Mariam Ndiaye: I completely agree. I met Newton in Cannes three years ago. We talked for only ten minutes and, when I was back in Paris, he called to ask me to be part of this project. He had never seen me play; I told him he was crazy to ask me to play such a deep character without knowing me. He said he trusted me entirely. We rehearsed for three weeks. Newton wanted us to understand how the characters came to feel such or such emotion, what had happened to them. He took us aside to ask us how we felt. We were entirely free. He won our trust and each of us found our own path to get closer to our characters. We were guided personally.
Emile Abossolo: One of the great advantages of working with Newton is we share the same approach to our professions. He spoke earlier of mental colonization: I find that we all live in other people’s nightmares. Other people tell us what to do and how to act. It is not just a question of black and white but it is a system. It brings us back to schoolteachers and parents. Some people say that actors play a part and are therefore lying. According to me, an actor is above all a person who finds a way of dreaming his world, of pushing aside all that he has been told in order to find his own truth. Newton doesn’t ask his actors to cheat. It is the least thing to do for the spectator who has come all the way to the cinema and has paid for his ticket. There mustn’t be any clichés. Some directors criticize their actors for not playing their part in an ‘African’ way. An actor acts and is not dictated to. He reflects one point of view, not a unique truth. He is anything but a politician or a manipulator. Funeral was true bliss because he trusted us. We weren’t afraid of being wrong or judged. In their interviews, great actors such as Robert De Niro or Samuel L.Jackson said they were extremely unhappy when directors didn’t give them the freedom to express themselves. When I was younger, I asked: « Why do you say f(x) and not v(x)? » and the teacher answered: « That’s the way things are ». It was very annoying.

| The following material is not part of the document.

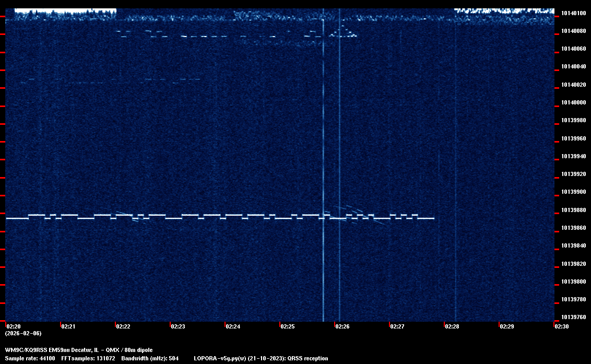
Task: Click the 02:20 time axis label
Action: click(x=13, y=326)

Newton Aduaka: Basically, we tried to create a space where we try to find ourselves and the truth.
Tell us about your work with the soundtracks. There is a real fusion of sound and music. In Ezra, violence is very much suggested by the sound, rather than by the music.
Sound adds another dimension to images. Rage was full of hip-hop music. Each piece of music is carefully chosen and expresses something. It either counterpoints or illuminates something. I use music in a more abstract way, to create sensation. Ezra is 95% bass. The sound becomes a space in which all images exist. It does something to the spectator. I tend to counterpoint the violence on screen with music or sound that suggests the sadness of the situation. I never heighten violence, because I hate it. However, I can’t deny it because it is part of our world. The soundtrack gives the spectator the director’s point of view.

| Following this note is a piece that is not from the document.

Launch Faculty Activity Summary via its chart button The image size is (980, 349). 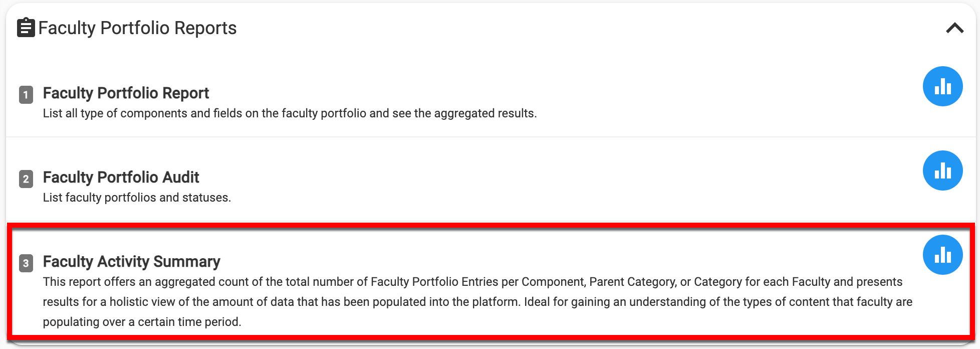tap(942, 255)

Tell us about the structure of Ezra, which is not linear but seems to be built on the interaction between the characters.

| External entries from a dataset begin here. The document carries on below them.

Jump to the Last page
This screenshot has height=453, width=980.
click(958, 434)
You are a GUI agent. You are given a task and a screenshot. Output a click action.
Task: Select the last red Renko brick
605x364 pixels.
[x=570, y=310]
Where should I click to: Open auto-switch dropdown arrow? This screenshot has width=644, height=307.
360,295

Once again, it is driven by the characters. The structure of the screenplay is never the same when on screen. Screenplays are very thought-out, meticulously analyzed. But when you walk on the set, you interpret the screenplay. It is only a guide for the rehearsals as we always progressively discover new things. Sometimes, we change a point of view in a scene. I try to bring in things from outside into the screenplay, such as real emotions. In the editing, we go back to rigorous analysis. If the script doesn’t work, we can create new scenes anytime on set. The character of Terminator and the young boy’s murder were created on set. It felt as if something was missing before we added those elements.